High-Frequency Analysis of Effective Interactions and Bandwidth for Transient States after Monocycle Pulse Excitation of Extended Hubbard Model

Using a high-frequency expansion in periodically driven extended Hubbard models, where the strengths and ranges of density-density interactions are arbitrary, we obtain the effective interactions and bandwidth, which depend sensitively on the polarization of the driving field. Then, we numerically calculate modulations of correlation functions in a quarter-filled extended Hubbard model with nearest-neighbor interactions on a triangular lattice with trimers after monocycle pulse excitation.
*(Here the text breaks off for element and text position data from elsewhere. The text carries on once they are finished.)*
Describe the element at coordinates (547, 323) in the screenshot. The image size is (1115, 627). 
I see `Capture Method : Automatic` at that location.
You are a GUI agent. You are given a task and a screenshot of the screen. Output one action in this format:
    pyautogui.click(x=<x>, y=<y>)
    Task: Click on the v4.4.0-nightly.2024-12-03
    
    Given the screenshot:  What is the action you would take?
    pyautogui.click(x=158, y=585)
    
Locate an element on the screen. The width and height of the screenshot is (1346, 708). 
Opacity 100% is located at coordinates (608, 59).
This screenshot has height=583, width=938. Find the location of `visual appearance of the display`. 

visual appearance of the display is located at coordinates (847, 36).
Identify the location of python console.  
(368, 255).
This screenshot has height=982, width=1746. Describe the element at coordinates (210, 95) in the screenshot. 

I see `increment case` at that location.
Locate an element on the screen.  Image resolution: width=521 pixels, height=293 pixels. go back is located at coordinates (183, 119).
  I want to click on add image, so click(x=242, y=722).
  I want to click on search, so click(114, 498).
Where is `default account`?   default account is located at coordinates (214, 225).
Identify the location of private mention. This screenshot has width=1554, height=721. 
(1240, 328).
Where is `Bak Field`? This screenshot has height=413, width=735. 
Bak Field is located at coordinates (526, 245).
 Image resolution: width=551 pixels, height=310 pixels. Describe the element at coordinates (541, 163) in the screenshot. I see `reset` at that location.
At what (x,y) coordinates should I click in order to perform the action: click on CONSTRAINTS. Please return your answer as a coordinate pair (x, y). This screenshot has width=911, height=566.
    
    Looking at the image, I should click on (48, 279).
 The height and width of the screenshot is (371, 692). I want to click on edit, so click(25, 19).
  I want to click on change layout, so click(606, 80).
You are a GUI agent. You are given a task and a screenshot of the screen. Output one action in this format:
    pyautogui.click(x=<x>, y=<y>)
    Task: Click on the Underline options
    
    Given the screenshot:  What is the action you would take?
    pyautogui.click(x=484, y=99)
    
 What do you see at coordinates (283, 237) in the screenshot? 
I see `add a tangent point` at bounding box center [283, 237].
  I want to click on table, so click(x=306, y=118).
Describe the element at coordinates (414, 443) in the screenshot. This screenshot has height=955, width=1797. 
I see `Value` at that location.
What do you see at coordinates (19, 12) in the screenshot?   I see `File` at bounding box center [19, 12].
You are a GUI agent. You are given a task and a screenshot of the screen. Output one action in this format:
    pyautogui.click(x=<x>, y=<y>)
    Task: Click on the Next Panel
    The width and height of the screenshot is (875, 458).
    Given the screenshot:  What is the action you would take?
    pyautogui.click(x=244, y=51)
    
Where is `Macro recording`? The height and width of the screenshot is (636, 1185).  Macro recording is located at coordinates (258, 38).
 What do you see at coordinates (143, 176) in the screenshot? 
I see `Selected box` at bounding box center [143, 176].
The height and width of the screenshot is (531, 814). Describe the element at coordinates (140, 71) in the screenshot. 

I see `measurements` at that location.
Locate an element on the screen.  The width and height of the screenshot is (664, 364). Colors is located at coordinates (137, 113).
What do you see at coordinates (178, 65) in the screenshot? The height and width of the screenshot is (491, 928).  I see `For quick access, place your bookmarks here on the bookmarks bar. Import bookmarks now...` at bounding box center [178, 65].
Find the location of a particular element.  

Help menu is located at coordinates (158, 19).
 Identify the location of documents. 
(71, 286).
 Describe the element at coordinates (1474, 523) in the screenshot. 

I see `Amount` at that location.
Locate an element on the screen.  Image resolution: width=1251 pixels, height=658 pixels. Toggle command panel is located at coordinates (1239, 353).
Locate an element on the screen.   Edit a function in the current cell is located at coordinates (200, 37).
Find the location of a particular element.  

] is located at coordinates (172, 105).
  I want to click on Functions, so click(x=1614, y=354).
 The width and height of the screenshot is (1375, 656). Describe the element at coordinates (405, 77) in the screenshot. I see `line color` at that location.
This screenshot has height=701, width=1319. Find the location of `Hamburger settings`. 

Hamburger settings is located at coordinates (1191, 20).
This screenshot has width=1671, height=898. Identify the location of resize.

We discuss how the resultant modulations are compatible with the effective interactions and bandwidth derived above on the basis of their dependence on the polarization of photoexcitation, which is easily accessible by experiments. Some correlation functions after monocycle pulse excitation are consistent with the effective interactions, which are weaker or stronger than the original ones. However, the photoinduced enhancement of anisotropic charge correlations previously discussed for the three-quarter-filled organic conductor $alpha$-(bis[ethylenedithio]-tetrathiafulvalene)$_2$I$_3$ [$alpha$-(BEDT-TTF)$_2$I$_3$] in the metallic phase is not fully explained by the effective interactions or bandwidth, which are derived independently of the filling.